For a moment, Brother Faerbar thought that he had died, but it wasn’t heaven he’d been gifted with, but a vision of hell. He saw a struggling, dying god, as well as the terrifying evil that he had fought, as well as the suffering that creation faced without a light to keep the terrors of the night at bay.
He woke up on the floor of the chapel surrounded by other acolytes and warriors, miraculously healed from the injuries he’d still been suffering from. More importantly, though, he woke up filled with light. He literally glowed with power.
Brother Faerbar had always been sensitive. Most people would have considered him too sensitive for the role of a Templar, but he’d reveled in it. What he’d seen before paled in comparison to the sights he saw now, though. Until tonight, he’d been blind, and it was only now that he could see. The light that filled his soul shone with a purity that let him see right through the men that surrounded him.
It was a depressing moment of exaltation as he saw the amount of cowardice and sloth on display. The church had not been defeated by an army of darkness. They had been defeated by themselves long ago. Some part of the aging Templar had always known this. He’d struggled with his orders many times throughout his career, though he’d always eventually obeyed and done what he’d been told.
It wasn’t until morning that the church elders came with orders and admonishments. They’d obviously been unable to work up the courage to do so in the dark when the growing camp of the Crusaders was lit more brightly than the holy city. Now though, by the wan bluish light of morning, when the frost was still heavy on the grass, they came with banners and censers and all the pomp that they could muster to reassert their authority.
The council of Hierarchs from the different branches of the church started with bluster, but when that failed, they were reduced to reason and then finally pleading.
“Would you dare risk your immortal souls by defying the Ecclisearch?”
“Marching off with so few men in times such as these would be the height of foolishness!”
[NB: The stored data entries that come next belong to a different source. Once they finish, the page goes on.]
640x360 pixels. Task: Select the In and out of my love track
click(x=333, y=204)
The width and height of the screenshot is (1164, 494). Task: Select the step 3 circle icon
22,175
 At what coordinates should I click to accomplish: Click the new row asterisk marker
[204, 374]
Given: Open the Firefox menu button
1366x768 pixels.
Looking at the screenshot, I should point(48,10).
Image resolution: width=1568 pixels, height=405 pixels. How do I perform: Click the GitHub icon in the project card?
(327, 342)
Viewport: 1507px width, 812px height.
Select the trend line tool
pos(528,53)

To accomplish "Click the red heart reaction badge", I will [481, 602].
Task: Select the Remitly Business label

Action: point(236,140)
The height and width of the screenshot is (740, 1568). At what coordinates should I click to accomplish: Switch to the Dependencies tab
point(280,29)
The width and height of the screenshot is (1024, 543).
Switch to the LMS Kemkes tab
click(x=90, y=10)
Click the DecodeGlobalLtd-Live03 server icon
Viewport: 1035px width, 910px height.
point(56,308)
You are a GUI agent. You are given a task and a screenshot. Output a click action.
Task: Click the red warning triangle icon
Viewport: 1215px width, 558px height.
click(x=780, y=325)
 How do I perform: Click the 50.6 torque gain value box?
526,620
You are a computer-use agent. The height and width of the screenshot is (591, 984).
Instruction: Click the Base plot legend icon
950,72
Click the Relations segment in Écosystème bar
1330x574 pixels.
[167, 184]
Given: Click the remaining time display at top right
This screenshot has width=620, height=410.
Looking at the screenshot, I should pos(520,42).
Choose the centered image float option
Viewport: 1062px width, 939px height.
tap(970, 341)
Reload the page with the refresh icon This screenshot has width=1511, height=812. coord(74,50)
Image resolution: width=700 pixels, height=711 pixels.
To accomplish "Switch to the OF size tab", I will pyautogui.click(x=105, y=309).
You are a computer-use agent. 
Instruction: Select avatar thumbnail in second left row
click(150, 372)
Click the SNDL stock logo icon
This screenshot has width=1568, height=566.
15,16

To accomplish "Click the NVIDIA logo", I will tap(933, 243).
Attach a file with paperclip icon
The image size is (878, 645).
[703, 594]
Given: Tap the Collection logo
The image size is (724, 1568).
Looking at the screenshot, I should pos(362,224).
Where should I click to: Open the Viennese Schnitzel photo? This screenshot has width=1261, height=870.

“Please, Don’t you understand? For the sake of church unity, you must obey us. The men respect you too much. Anything less would cause a rift in the church...”
Each time, Brother Faerbar rebuffed them, and each time, they returned only slightly more humbled than before.
Finally, though, during dinner, after his following had doubled and then doubled again, he denounced them. “Siddrim has left us, and it is because of old men like you!” he yelled. “I no longer take orders from men that have no light in their souls.”
That was something everyone could see. There were over a hundred men in the camp now, and most of them had a little light in their eyes. The church fathers, though, were a notable exception to that, and they left almost immediately once that was pointed out.
“Humility could still save them,” he told his comrades that night by the fire, “But that is a straight the church hasn’t prioritized in truth for a long time.”
All the confrontation did was cause the powers that be to shut the main gate to the best of their ability, but that was, in a sense, an admission of defeat, and over the following day, the trickle of men that had left Siddrimar to join Brother Faerbar’s crusade became a flood, but he never left his growing camp, nor spreading the tales that would inspire hope in the beleaguered men.
It was only when his dozens had become thousands that the Templars finally started to march to the west. He knew that others would join him along the way, both from Siddrimar and from every city that they passed through, but he could no longer wait. The evil they sought to vanquish continued to grow every day, and if they hoped to drive a stake through its heart, then time was of the essence.